Renowned mental health expert and former Australian of the Year Professor Patrick McGorry has called for urgent action to "flatten the curve" of suicide risk.
He has launched a stinging attack on the Federal Government's "weak" response to the nation's collectively flailing mental health compared to the arsenal of measures it has introduced to safeguard people's physical health during COVID-19.
"You have to ask the question, is a life lost to suicide worth less than a life lost to COVID-19?" Professor McGorry said.
"If you look at the behaviour of government, you would have to say yes.
"We've turned the country upside down over the physical threat (of the virus) and sent out a few wellbeing messages about mental health.
"We have to change that."
Professor McGorry, who will join this year's virtual Albury-Wodonga Winter Solstice event on June 21, is deeply concerned by the prospect of "a significant rise in suicide" driven by the economic consequences of the pandemic.
In March crisis support service Lifeline reported its busiest month on record with almost 90,000 calls received.
"COVID-19 has highlighted how fragile and important mental health is for everyone in the community," Professor McGorry said.

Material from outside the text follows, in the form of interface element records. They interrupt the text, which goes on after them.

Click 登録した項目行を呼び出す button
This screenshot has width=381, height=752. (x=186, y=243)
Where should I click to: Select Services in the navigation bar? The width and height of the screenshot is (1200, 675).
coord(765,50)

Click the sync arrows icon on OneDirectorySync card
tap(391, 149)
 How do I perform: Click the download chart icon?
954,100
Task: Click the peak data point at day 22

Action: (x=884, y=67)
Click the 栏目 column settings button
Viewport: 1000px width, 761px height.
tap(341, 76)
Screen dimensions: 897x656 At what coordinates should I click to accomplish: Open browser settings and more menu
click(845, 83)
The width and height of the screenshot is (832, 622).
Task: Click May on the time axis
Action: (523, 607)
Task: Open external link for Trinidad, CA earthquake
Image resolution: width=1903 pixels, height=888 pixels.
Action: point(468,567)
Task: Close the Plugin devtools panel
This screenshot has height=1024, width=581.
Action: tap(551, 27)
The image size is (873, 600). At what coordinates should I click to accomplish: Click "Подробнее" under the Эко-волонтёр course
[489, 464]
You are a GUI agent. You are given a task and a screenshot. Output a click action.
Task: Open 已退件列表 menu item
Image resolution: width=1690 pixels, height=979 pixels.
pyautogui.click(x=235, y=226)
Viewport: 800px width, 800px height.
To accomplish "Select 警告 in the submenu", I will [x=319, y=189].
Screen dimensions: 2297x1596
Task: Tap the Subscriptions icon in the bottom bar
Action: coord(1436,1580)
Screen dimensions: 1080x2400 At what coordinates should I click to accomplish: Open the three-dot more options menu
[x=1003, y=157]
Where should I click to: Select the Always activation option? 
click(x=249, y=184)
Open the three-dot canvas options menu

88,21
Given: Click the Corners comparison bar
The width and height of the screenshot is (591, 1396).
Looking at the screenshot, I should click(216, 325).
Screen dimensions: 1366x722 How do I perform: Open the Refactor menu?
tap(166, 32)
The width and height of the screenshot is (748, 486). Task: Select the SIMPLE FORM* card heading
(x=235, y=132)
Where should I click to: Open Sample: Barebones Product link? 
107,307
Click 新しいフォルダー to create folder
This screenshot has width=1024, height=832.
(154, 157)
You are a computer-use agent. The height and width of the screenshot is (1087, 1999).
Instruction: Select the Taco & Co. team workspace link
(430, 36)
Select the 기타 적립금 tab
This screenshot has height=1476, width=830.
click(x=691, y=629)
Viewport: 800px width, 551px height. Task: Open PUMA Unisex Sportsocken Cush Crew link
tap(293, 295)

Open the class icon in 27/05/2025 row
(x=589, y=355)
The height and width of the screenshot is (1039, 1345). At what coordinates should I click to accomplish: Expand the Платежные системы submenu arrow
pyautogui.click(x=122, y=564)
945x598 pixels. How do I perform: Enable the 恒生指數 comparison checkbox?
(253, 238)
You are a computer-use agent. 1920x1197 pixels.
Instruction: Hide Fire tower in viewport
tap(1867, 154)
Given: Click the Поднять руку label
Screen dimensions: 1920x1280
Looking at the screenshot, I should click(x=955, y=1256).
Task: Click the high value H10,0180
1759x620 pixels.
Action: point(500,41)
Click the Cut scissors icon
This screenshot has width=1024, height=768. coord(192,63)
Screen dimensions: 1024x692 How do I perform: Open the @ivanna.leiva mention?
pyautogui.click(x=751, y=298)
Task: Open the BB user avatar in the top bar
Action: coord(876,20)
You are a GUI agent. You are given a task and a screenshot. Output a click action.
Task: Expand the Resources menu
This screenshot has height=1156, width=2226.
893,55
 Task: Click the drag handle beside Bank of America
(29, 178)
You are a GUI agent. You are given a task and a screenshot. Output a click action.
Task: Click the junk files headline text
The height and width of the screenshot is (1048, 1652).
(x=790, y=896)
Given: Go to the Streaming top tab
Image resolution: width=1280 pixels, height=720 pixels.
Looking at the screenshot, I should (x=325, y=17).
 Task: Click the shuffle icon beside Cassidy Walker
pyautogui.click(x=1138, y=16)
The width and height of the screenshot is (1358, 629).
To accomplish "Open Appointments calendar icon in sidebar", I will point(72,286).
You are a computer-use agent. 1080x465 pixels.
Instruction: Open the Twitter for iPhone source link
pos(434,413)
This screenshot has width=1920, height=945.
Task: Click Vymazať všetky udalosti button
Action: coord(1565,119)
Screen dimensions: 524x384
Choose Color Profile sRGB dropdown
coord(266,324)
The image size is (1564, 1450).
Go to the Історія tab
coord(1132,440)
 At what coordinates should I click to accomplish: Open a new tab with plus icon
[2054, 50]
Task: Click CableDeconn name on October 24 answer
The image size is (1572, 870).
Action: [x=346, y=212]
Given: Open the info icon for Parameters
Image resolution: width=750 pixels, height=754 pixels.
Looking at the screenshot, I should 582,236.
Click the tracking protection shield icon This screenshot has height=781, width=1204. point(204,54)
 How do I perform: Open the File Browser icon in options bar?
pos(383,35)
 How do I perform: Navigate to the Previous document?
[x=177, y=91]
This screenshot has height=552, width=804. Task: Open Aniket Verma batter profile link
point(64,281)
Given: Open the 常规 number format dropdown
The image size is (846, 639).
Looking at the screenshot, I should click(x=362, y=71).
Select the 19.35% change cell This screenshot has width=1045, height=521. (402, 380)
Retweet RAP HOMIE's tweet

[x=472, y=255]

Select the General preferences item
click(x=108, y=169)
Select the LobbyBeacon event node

"In normal disasters we know there will be a rise in 'caseness' for depression and psychosis and that at least 20 per cent of the population will be at risk - this disaster is pretty abnormal.
"Unemployment is tipped to rise to between 10 and 15 per cent and in young people that's more likely to be between 20 and 30 per cent.
"It's very important we mobilise the troops to flatten the curve of suicidal risk."
Professor McGorry said every community in Australia should be following the Border's lead and running a Winter Solstice event.
"Where is the leadership from other towns and cities - people have lost loved ones in every community in Australia," he said.
The director of lobby group Australians For Mental Health also called on state and federal governments to move their mental health plans beyond the "soft and superficial" ahead of National Cabinet talks on the matter next week.
"With mental health we love to retreat to wellbeing messages about sleeping and eating well and getting enough exercise," Professor McGorry lamented
"It more or less stops there. There is no ramping up of any kind and we don't use critical language around illness or preventing deaths."